Most Helpful Customer Reviews
43 of 46 people found the following review helpful
By Joseph Haschka HALL OF FAME TOP 500 REVIEWER
Format:Paperback
The doleful, English, mill town of Fetherhoughton is the stage for this short, delightful novel, FLUDD, by Hilary Mantel. There are four principal players. Father Angwin, pastor of the Roman Catholic church of St. Thomas Aquinas, has lost his belief in God's existence, but determinedly continues to serve his flock while suffering the oversight of his idiot diocesan bishop. Miss Dempsey, his spinster housekeeper, lives in terror of a small wart above her upper lip, thinking it a portent of cancer. Sister Philomena, a nun teaching in the parish school, is an Irish girl forced by her family into the convent, where she endures the petty tyranny of its Mother Superior. Then there's FLUDD, a curate ostensibly sent by the obnoxious bishop to help Angwin modernize his pastoral approach. Or is he? Once Fludd is in residence, people begin to, um, transform.

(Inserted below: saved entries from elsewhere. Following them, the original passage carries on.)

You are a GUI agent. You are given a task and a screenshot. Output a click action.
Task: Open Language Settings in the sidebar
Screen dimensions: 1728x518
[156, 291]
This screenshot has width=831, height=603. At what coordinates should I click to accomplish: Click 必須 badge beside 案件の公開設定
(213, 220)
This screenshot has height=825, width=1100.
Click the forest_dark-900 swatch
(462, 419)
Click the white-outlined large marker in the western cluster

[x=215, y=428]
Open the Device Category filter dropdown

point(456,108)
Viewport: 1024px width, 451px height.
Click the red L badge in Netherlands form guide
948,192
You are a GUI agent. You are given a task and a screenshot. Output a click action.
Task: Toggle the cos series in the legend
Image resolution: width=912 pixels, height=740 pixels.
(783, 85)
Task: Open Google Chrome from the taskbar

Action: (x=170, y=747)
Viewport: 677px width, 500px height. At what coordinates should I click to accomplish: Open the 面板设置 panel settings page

The engaging aspect of this story is that the reader never understands the nature of the being called Fludd, a mystery also grazing Angwin's perception during his first meal with Fludd, when the former observed:

"Whenever (he) looked up at (Fludd), it seemed that his whiskey glass was raised to his lips, but the level of what was in it did not seem to go down; and yet from time to time the young man reached out for the bottle, and topped himself up. It had been the same with their late dinner, there were three sausages on Father Fludd's plate, and he was always cutting into one or other, and spearing a bit on his fork; he was always chewing in an unobtrusive, polite way, with his mouth shut tight. And yet there were always three sausages on his plate, until at last, quite suddenly, there were none."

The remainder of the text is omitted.